- WORK REQUIRED:
Run through the data and copy out every line that mentions the word "into".

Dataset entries

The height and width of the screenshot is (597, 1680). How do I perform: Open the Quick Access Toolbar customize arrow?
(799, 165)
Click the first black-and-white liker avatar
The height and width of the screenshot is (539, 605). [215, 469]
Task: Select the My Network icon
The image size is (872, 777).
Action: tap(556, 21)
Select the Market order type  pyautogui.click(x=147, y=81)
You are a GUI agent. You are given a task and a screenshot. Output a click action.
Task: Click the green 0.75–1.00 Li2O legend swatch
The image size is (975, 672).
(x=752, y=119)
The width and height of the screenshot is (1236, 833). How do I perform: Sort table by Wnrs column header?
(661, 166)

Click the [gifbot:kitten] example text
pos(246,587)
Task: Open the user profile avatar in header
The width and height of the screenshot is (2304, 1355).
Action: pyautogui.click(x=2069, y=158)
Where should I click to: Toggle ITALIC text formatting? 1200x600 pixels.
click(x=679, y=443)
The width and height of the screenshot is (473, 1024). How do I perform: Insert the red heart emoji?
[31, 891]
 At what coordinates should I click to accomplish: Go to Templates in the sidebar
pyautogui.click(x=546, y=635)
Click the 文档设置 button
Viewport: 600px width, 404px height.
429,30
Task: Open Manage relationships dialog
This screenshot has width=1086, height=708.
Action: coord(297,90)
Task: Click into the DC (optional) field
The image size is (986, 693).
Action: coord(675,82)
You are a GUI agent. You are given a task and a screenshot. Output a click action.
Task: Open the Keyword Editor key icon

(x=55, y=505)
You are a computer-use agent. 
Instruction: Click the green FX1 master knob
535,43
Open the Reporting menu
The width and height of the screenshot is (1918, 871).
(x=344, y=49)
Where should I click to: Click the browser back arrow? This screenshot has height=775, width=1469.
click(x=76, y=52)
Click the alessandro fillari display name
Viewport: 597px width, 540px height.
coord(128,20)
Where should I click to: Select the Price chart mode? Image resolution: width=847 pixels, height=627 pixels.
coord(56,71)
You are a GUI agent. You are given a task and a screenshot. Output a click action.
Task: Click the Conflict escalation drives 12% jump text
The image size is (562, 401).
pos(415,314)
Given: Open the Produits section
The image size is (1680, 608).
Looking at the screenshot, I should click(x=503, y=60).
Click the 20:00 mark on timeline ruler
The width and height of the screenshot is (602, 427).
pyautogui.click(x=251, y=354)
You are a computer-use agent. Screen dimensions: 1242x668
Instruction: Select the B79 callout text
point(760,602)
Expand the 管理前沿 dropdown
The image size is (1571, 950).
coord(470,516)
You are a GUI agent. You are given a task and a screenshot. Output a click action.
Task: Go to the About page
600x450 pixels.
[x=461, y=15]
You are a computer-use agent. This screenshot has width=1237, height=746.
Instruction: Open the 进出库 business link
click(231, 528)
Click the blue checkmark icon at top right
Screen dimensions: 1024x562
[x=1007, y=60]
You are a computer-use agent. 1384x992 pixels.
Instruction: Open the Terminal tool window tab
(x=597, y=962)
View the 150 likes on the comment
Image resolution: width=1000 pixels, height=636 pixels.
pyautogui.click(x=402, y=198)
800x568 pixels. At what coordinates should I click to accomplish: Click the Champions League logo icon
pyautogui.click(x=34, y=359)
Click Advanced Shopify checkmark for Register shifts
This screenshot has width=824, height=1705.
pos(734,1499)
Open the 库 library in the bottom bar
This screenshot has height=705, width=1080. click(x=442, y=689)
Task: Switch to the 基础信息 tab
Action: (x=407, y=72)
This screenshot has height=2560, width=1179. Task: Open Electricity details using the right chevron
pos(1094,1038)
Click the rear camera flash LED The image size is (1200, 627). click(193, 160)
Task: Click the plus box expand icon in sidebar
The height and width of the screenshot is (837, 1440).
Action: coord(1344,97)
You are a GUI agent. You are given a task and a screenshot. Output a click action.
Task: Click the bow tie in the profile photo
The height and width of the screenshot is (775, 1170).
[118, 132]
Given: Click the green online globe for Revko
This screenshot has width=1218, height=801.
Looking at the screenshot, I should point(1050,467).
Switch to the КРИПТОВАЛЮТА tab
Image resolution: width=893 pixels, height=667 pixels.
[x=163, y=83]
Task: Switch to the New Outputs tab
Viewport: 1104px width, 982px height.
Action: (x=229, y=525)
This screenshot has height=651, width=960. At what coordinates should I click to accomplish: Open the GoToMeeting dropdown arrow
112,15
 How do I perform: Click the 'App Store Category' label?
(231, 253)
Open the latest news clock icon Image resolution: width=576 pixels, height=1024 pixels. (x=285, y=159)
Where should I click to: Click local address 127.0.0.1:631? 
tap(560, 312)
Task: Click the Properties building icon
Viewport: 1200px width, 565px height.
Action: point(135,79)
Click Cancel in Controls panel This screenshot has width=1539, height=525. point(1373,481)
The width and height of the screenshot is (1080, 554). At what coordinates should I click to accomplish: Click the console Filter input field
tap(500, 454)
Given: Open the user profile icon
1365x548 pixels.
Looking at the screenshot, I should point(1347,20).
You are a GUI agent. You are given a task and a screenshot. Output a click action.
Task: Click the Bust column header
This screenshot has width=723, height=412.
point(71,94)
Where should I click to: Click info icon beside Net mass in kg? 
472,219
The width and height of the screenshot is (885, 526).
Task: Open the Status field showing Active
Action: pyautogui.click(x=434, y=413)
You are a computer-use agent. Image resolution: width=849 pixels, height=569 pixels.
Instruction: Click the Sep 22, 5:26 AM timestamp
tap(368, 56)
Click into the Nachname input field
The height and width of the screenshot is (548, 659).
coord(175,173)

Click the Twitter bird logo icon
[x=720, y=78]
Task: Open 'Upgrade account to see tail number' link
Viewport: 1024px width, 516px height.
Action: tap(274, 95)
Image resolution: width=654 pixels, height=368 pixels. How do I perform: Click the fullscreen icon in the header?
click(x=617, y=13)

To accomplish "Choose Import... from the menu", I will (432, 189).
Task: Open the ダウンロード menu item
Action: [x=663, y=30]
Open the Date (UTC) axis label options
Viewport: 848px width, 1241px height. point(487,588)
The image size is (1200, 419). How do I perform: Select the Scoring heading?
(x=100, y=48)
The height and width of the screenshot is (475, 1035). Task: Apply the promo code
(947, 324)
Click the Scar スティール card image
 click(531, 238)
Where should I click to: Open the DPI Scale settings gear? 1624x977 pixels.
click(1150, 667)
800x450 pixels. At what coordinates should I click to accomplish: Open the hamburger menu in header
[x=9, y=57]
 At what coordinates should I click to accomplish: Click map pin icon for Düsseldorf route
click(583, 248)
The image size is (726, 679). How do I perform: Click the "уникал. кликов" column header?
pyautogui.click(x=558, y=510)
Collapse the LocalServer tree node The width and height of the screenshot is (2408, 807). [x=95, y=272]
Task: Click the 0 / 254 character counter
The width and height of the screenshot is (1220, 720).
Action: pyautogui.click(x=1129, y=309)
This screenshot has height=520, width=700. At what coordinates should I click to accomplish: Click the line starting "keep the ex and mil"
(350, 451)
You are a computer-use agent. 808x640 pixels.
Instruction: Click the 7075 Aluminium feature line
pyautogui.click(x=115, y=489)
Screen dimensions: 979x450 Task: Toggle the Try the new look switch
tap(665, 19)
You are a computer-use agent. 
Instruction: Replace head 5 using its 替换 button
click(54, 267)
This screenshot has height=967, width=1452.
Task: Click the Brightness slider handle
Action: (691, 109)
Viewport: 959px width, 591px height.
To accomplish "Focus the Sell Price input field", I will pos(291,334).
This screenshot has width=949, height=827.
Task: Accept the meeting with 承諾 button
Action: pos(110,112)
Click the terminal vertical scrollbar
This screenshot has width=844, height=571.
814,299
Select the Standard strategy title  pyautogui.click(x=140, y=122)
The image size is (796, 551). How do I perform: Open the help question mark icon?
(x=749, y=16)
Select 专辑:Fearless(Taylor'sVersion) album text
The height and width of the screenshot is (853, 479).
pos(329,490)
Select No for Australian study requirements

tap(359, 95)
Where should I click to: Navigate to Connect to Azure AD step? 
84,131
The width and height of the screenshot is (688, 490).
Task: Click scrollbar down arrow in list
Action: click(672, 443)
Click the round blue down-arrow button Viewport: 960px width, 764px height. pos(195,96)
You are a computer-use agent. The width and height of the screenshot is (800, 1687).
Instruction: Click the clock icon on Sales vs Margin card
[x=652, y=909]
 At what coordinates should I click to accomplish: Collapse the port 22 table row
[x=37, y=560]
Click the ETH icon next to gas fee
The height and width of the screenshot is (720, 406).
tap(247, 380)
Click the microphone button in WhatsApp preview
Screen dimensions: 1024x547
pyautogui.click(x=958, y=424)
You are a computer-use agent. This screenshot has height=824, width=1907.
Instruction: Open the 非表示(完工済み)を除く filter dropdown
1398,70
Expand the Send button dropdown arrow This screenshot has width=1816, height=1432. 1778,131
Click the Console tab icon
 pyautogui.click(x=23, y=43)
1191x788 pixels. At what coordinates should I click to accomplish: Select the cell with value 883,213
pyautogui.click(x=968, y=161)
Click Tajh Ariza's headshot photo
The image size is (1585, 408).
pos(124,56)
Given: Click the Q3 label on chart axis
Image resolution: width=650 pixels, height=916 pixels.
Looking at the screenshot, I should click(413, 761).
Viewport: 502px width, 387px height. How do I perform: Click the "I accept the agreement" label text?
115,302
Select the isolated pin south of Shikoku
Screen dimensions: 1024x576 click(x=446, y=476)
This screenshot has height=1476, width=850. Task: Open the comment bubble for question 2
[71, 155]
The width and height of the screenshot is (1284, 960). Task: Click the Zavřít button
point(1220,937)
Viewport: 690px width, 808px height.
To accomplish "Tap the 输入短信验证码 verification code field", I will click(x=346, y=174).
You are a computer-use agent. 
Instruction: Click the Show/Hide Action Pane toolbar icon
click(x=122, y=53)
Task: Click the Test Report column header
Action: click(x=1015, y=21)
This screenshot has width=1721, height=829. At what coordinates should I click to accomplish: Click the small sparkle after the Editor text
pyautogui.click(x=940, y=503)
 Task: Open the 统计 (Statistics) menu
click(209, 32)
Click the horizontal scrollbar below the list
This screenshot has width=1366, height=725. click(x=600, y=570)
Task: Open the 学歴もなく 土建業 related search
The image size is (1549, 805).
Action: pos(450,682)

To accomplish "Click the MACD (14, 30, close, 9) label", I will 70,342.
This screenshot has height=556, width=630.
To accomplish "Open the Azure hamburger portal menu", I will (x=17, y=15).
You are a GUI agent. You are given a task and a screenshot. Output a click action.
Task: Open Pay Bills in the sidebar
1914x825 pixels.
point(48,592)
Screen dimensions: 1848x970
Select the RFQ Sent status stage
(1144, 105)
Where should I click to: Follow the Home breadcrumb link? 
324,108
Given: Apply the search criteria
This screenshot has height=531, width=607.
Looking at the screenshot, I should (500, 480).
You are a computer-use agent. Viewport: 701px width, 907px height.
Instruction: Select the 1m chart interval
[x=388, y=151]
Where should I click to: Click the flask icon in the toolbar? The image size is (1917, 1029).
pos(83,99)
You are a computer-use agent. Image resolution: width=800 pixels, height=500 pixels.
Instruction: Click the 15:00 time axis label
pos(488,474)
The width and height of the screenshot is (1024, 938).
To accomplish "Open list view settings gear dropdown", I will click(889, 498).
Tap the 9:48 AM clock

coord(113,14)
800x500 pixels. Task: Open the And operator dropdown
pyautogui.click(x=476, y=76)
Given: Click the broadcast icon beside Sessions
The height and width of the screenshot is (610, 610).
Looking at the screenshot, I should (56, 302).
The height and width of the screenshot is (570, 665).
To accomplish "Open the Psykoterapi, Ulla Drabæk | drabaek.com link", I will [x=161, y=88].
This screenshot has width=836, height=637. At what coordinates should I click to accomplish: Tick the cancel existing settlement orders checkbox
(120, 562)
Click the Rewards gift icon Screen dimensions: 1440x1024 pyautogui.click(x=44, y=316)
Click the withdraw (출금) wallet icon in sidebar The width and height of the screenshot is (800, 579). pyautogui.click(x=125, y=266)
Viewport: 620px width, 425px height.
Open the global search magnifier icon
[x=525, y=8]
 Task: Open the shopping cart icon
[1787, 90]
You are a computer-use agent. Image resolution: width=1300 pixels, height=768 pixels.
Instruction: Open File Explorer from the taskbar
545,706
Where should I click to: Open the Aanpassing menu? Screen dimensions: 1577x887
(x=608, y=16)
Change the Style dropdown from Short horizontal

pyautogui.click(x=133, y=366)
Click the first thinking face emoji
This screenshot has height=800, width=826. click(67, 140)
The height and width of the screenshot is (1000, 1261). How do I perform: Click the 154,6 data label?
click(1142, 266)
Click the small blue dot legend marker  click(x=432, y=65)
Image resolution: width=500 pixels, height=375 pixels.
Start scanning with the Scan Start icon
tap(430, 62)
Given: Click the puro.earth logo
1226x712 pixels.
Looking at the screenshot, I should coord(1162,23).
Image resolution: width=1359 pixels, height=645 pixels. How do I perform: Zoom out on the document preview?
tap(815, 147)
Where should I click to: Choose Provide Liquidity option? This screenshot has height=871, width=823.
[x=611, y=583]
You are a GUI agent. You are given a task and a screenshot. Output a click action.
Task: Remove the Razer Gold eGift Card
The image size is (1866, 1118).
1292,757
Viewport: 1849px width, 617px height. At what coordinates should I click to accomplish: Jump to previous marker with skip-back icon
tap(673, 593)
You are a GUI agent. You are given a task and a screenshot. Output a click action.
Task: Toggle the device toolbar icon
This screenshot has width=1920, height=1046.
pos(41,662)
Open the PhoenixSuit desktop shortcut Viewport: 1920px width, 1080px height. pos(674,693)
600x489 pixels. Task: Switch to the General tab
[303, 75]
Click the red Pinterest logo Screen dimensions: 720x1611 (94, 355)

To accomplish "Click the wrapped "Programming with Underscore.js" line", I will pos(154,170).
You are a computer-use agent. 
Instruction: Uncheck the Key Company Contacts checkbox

- ANSWER TO THIS TASK:
Task: Click into the DC (optional) field
Click into the Nachname input field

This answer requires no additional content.